His estate? I wasn’t really sure how that all worked but when I asked our lawyer he said to think of it as anything my Dad would have had that my mom didn’t already have access to. Like if there was a cottage in his name that he had left to her in his will or in this case a car that she was no part of. If there were some assets to be gained by “probating” or accessing the will then you don’t get to pick and choose which ones you want. You couldn’t just accept the cottage, you would need to accept the car lease too as a part of his “estate”. So because my Mom is still alive and well, and there are no assets she doesn’t have access to there is no reason to access the will. Meaning there is no estate.

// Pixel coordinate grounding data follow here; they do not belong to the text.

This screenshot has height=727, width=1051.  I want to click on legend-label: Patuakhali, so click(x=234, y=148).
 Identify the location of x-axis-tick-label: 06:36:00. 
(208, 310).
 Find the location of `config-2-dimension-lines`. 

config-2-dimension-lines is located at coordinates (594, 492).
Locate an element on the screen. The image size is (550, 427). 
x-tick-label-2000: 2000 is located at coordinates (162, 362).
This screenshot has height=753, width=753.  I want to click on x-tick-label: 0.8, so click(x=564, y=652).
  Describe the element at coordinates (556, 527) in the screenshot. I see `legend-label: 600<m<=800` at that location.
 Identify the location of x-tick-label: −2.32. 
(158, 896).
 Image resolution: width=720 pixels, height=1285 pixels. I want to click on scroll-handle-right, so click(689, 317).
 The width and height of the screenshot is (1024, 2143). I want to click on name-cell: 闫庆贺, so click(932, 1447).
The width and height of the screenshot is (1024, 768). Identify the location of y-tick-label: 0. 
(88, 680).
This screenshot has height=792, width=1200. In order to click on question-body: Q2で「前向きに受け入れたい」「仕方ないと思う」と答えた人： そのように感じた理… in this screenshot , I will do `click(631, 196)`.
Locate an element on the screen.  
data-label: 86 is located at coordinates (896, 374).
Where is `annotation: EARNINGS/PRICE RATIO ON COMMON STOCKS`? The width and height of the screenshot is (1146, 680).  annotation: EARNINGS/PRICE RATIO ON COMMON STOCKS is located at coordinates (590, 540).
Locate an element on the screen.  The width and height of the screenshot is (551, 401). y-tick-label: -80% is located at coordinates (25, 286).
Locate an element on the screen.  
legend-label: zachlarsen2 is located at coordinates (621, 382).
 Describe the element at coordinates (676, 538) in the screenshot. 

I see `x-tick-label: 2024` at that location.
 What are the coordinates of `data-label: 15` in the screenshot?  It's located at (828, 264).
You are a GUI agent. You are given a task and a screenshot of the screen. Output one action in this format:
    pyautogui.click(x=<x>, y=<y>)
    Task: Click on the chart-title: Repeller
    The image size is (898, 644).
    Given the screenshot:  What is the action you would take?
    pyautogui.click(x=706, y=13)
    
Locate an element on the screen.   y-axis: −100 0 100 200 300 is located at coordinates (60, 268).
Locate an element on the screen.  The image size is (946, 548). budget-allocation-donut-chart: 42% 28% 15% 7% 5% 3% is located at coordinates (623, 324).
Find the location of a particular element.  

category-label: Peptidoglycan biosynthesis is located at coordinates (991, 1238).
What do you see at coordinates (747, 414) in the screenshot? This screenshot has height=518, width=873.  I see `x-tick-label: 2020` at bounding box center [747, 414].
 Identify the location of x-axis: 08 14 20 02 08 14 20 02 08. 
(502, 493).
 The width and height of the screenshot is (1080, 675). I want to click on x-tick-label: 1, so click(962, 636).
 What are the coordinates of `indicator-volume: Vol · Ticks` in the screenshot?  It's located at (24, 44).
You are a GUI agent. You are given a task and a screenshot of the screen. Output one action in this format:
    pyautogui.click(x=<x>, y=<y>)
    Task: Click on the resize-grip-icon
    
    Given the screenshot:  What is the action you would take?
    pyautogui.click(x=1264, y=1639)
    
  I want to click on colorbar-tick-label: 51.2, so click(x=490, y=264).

I called back HC a third time and asked again “where can I drop off the car” and again they told me to try and get someone to lease it, or sell it if I don’t want to take on the payment. By this time we had already made a stop payment on the car. I told them very clear that it was my full intention to return this vehicle and just need to know where to bring it? Again I got some pushback. Next, I asked if the call was being recorded and I told them again it was my full intention to return this car. Finally, she told me to bring the car back to the dealership. I was to call them and make arrangements and let HC know when it was done. For ass-covering I had drafted up a receipt that I had them sign on its return and I took pictures and video of the car on the lot.
Not long after dropping off the car Mom got a letter in the mail addressed to “the estate of Brian Peever”. It was a bill for the cost of the car. Not just what was remaining on the lease, the cost of the car along with some handling fees and storage now that the car was on their lot. $45,000 needed to be paid in a month’s time. Our lawyer said not to worry, there is no estate. Just last week we received another letter this time to the estate of Brian Peever letting us know that the car was sold and that we need to pay the difference of $4500 or they would be contacting a 3rd party collections agency.
I wish I had known how shitty the dealerships could be when something like this happens. My Dad was a loyal customer for 15+ years and now instead of trying to be empathetic, Honda Canada is sending a collection agency to shake down his estate after already re-selling the car for who knows how much? Used cars are in HUGE demand right now! Makes me sick to my stomach.
Good luck with that Honda Canada. Kick rocks.